Il est donc – et c'est à cela que je voulais en venir – du devoir des grandes nations industrielles de faire de très gros efforts de codéveloppement, car la seule façon de maîtriser un tant soit peu la fécondité est le développement, l'amélioration des niveaux de vie et l'amélioration du statut des femmes dans les pays du Sud. C'est évidemment beaucoup plus facile à dire qu'à faire. Cependant, s'il est bon de parler d'environnement et de biodiversité, il faut aussi comprendre que les choses ne se feront pas toutes seules et qu'il faudra accomplir de très gros efforts, notamment en matière de codéveloppement.
Il y a un paradoxe, dont j'ignore s'il faut l'attribuer à l'insouciance ou à l'inconscience. J'observe que, dans leurs amendements, Mme Sage et Mme Bello n'ont jamais écrit le mot « outre-mer », afin de ne pas situer le débat. Les amendements que nous évoquons visent à vous faire prendre conscience de l'importance de ce que possède la nation. J'insiste : ces amendements évoquent la biodiversité, les mers et les océans.

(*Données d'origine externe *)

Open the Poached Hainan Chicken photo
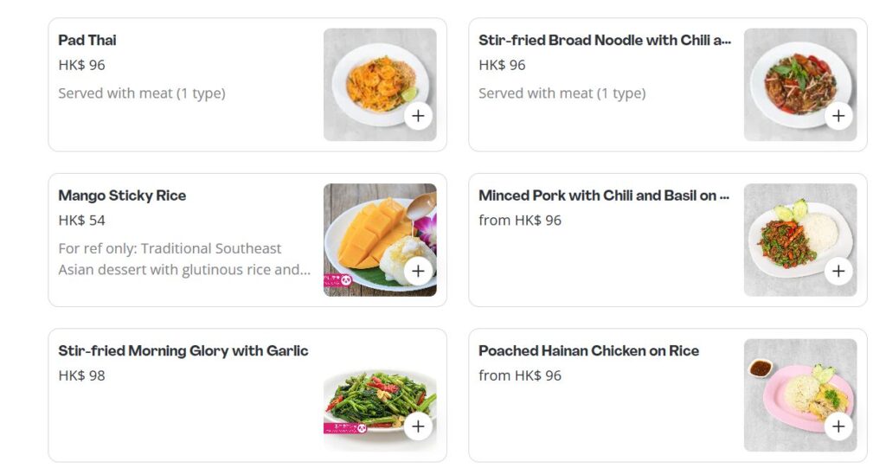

La France a tout de même rayonné pendant près de quatre siècles dans des combats et des conquêtes que nous, qui les avons subis à une certaine époque, avons condamnés. La colonisation s'est faite, en effet, par des conquêtes maritimes très puissantes. L'histoire est l'histoire. Nous en prenons acte, mais nous ne pouvons pas être la deuxième puissance maritime mondiale, juste après les États-Unis, sans en prendre conscience. Cela représente 12 millions de kilomètres carrés, dont 11,5 millions pour l'outre-mer, et c'est d'une importance exceptionnelle.
Peut-être avancerez-vous l'argument selon lequel cela n'a pas à figurer dans la Constitution, mais ayez au moins l'honnêteté de reconnaître qu'il s'agit d'une question d'avenir. On ne connaît en effet que 1 % des richesses scientifiques que recèlent les milieux marins. La biodiversité marine est exceptionnelle.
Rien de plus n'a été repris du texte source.